Report each line of the entries below that contains the string "chevron", copying every such line in full.

Saved data entries:
━━━━━━━━━━━━━━━━

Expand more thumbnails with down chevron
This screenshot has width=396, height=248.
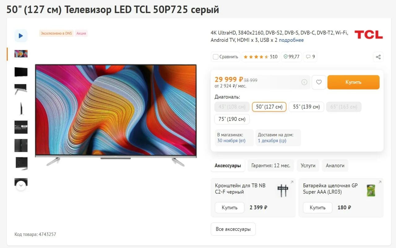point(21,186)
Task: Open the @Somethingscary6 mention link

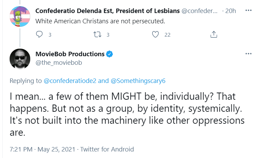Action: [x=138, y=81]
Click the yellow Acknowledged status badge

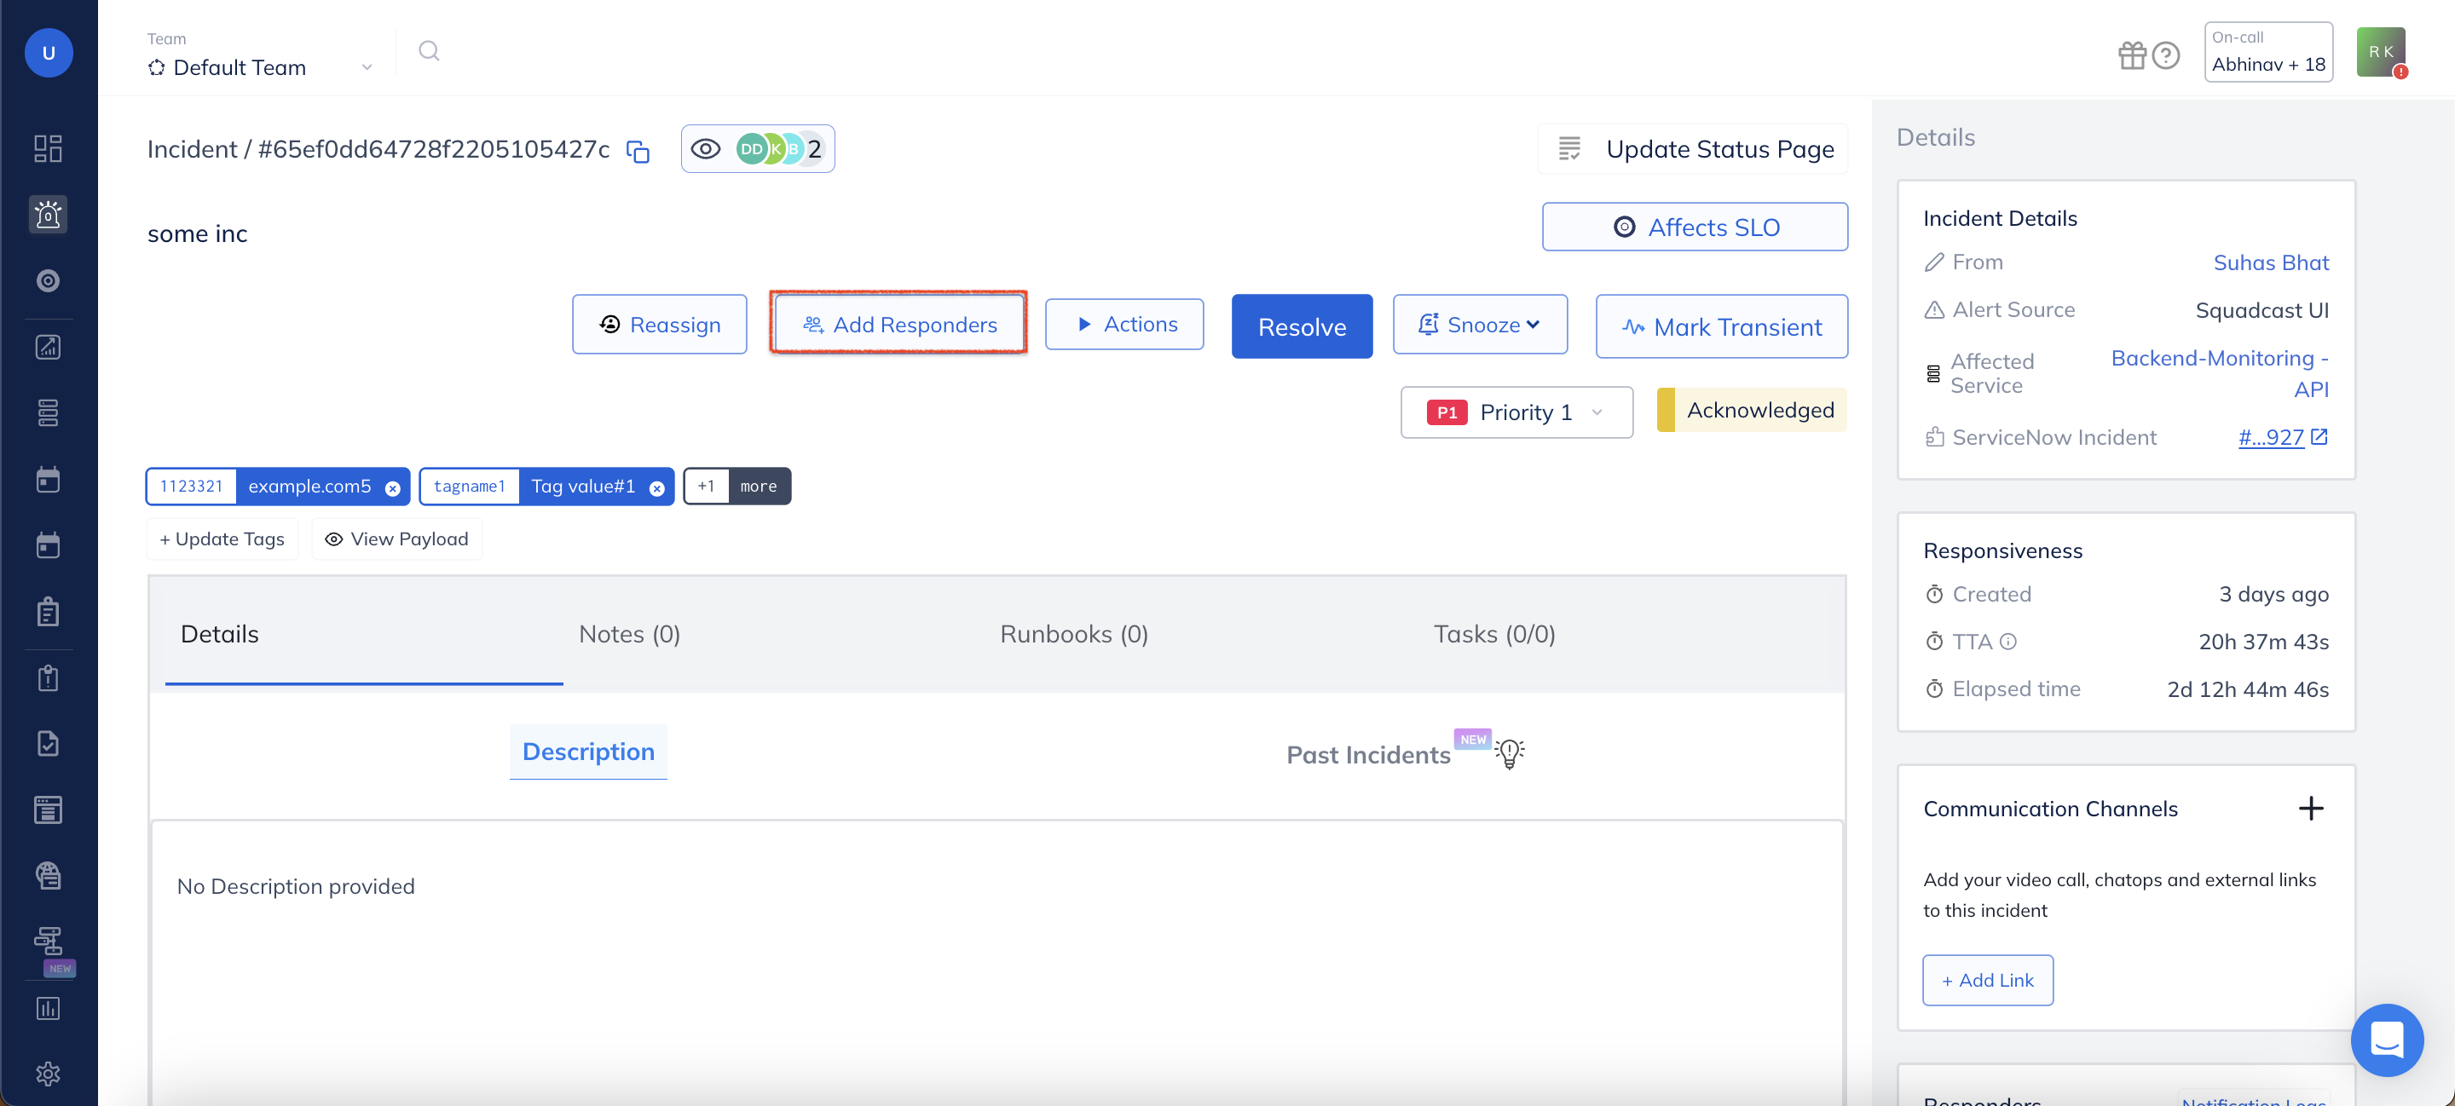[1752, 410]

━━━━━━━━━━━━━━━━

- Exercise response
Expand more thumbnails with down chevron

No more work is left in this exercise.